Sam Kyme, 34, from Banbury, could no longer talk when she launched the plea for help using a crowdfunding website.
The money will be used to fund the funeral, plane tickets, and legal and school fees.
3) Henley's wallabies: Where do they come from?
We were hunting for wallabies in Henley in August after one made headlines when it was photographed by a stunned binman.
But it some become apparent from readers' responses that for those living near Henley-on-Thames the sight of the marsupials hopping over fences and across roads has become almost mundane.
But how they got there and how many there are still remains a mystery. Will 2018 yield the answer?
4) Farewell to Colin Dexter
Oxford said goodbye to the creator of the Inspector Morse novels in March when the author Colin Dexter died at the age of 86.
His series of 13 Morse novels, written between 1975 and 1999 were set in Oxford and adapted for the long-running ITV series, that starred John Thaw.
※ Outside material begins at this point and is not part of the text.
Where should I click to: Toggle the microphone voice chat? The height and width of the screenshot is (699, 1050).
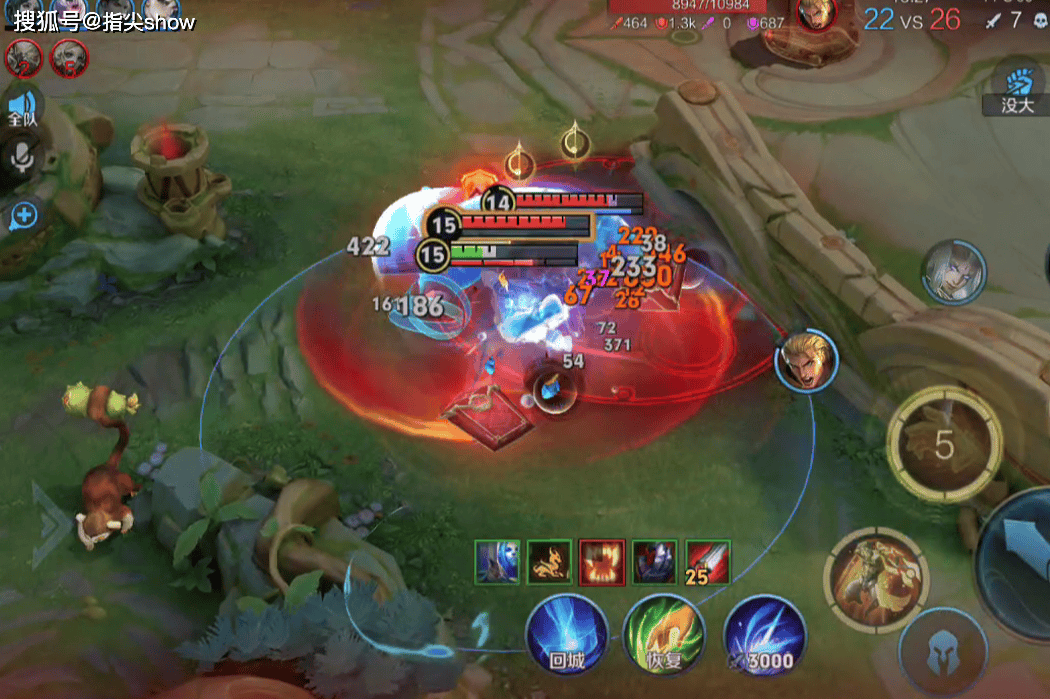click(22, 157)
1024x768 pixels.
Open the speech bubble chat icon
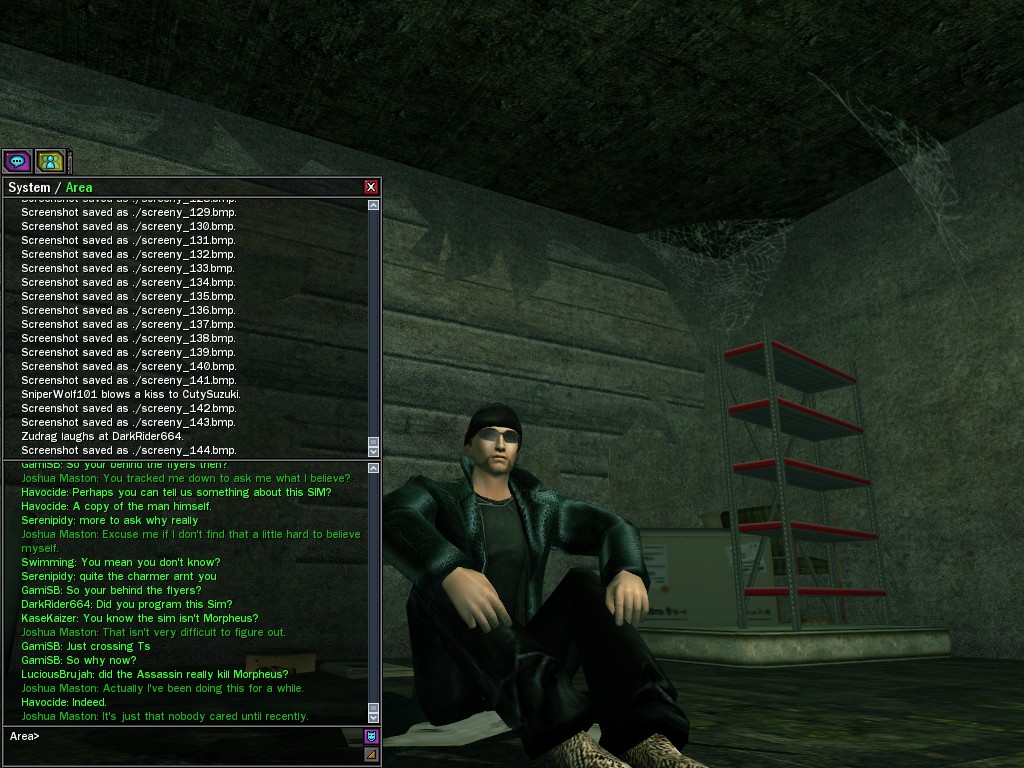click(x=17, y=160)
After Mr Dexter's death, the leader of the city's council, Bob Price, said Oxford would always feel the impact of his work, and plans to mark his contribution with a statue have since been revealed.
5) The Oxford University college fighting elitism
Oxbridge is often criticised for accepting too many students from privileged backgrounds, but one Oxford college, Mansfield, stands apart from the rest.
Since 2001 the percentage of state school students admitted to Mansfield has risen from 67.1% to regularly in excess of 80%, hitting a high of 91.4% for its most recent intake.
Staff put its success down to an access and outreach programme that involves about a third of its students.